Make a verbatim copy of all the records. Skip every image.

(Collected data entries)

⁂

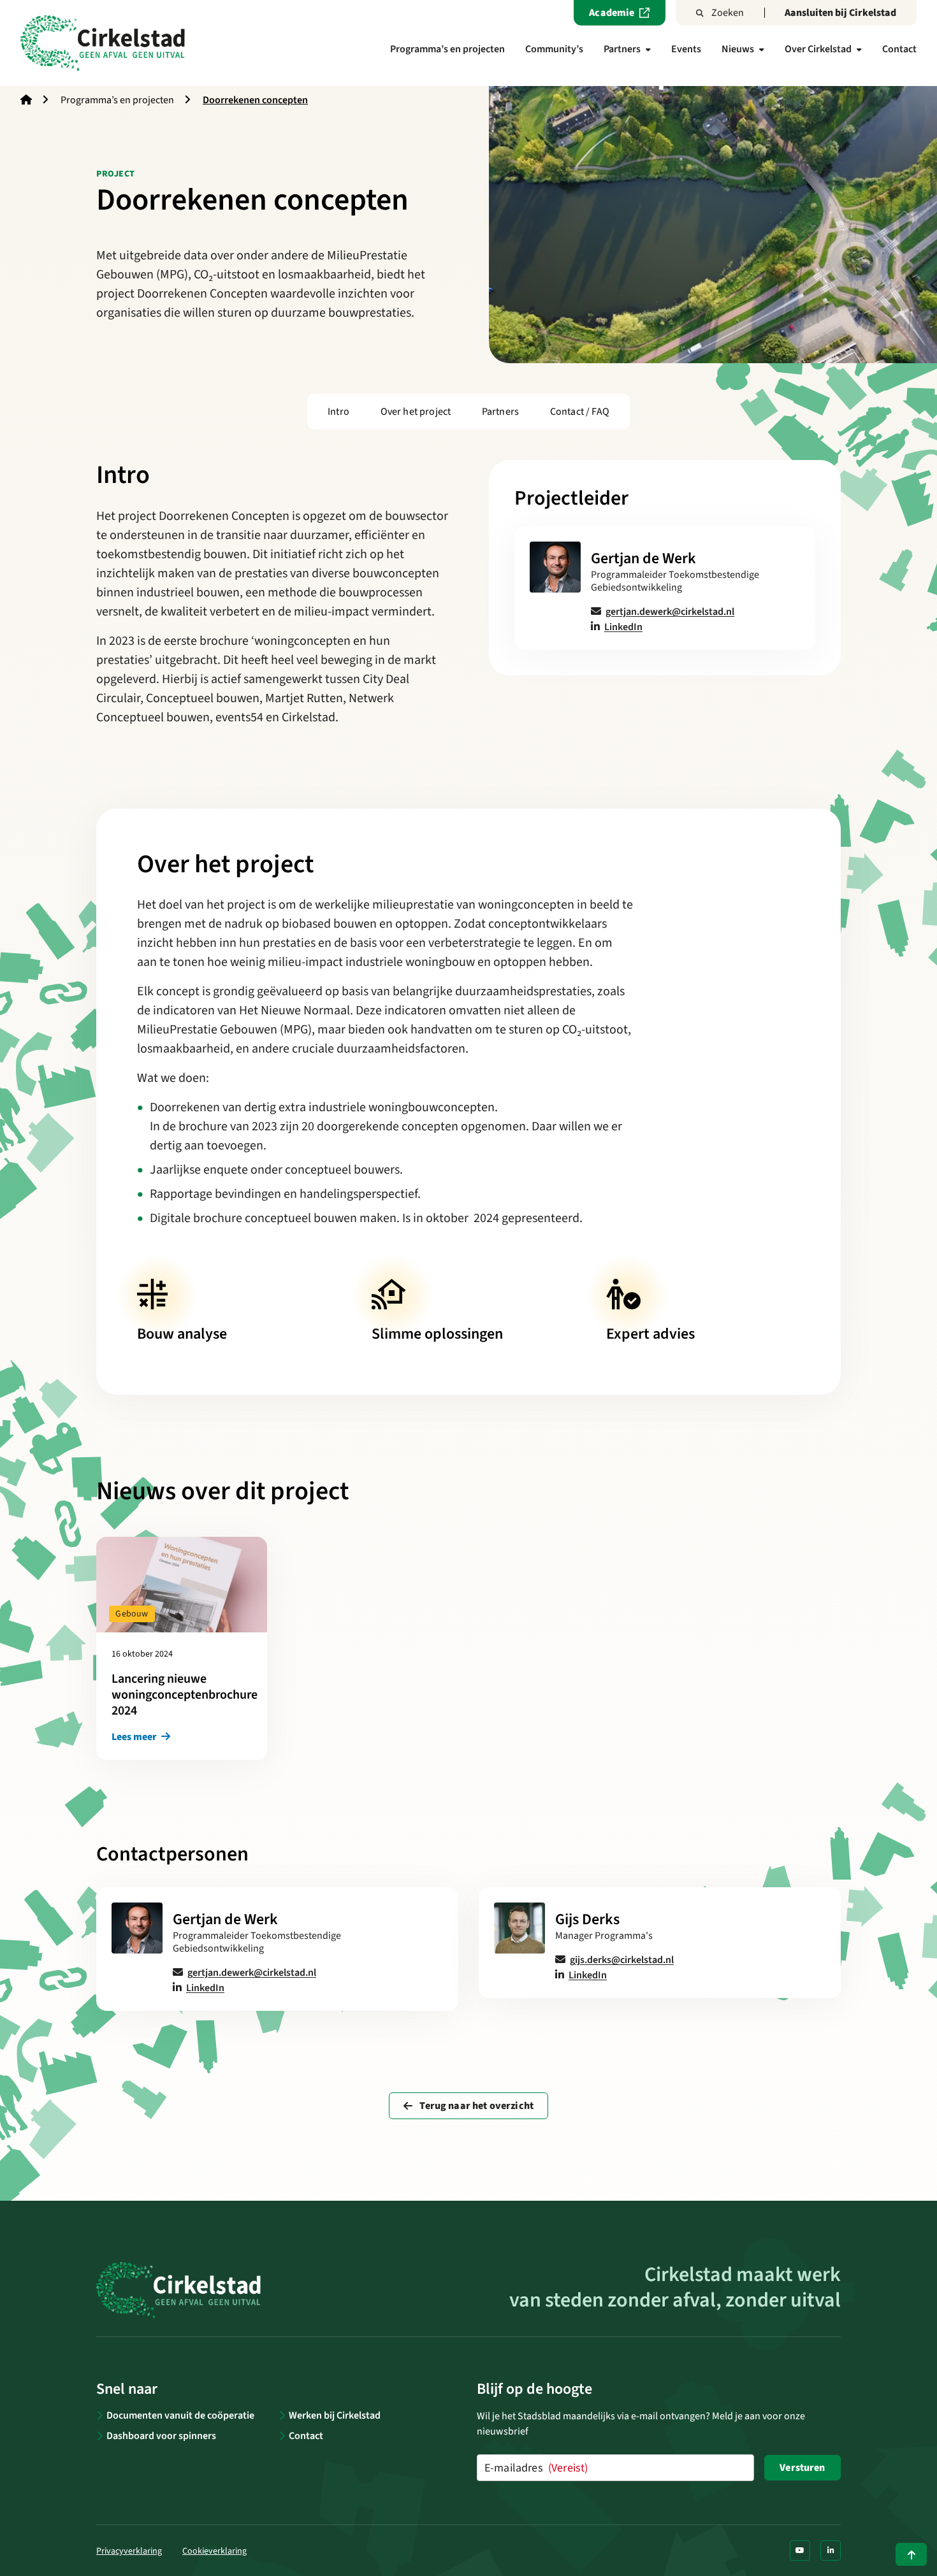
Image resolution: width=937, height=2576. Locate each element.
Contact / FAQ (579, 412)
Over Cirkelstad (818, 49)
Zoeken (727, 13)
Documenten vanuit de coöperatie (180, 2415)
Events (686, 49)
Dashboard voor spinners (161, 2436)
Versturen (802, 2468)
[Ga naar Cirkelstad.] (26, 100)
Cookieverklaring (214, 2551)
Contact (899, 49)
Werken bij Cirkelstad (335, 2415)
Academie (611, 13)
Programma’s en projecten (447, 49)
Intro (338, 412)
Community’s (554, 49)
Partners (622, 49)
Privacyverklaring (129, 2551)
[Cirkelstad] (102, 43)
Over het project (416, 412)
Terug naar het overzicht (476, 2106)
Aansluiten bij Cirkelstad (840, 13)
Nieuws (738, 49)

⁂

EXPECTED ANSWER
Image resolution: width=937, height=2576. Locate each element.
Contact / FAQ (579, 412)
Over Cirkelstad (818, 49)
Zoeken (727, 13)
Documenten vanuit de coöperatie (180, 2415)
Events (686, 49)
Dashboard voor spinners (161, 2436)
Versturen (802, 2468)
[Ga naar Cirkelstad.] (26, 100)
Cookieverklaring (214, 2551)
Contact (899, 49)
Werken bij Cirkelstad (335, 2415)
Academie (611, 13)
Programma’s en projecten (447, 49)
Intro (338, 412)
Community’s (554, 49)
Partners (622, 49)
Privacyverklaring (129, 2551)
[Cirkelstad] (102, 43)
Over het project (416, 412)
Terug naar het overzicht (476, 2106)
Aansluiten bij Cirkelstad (840, 13)
Nieuws (738, 49)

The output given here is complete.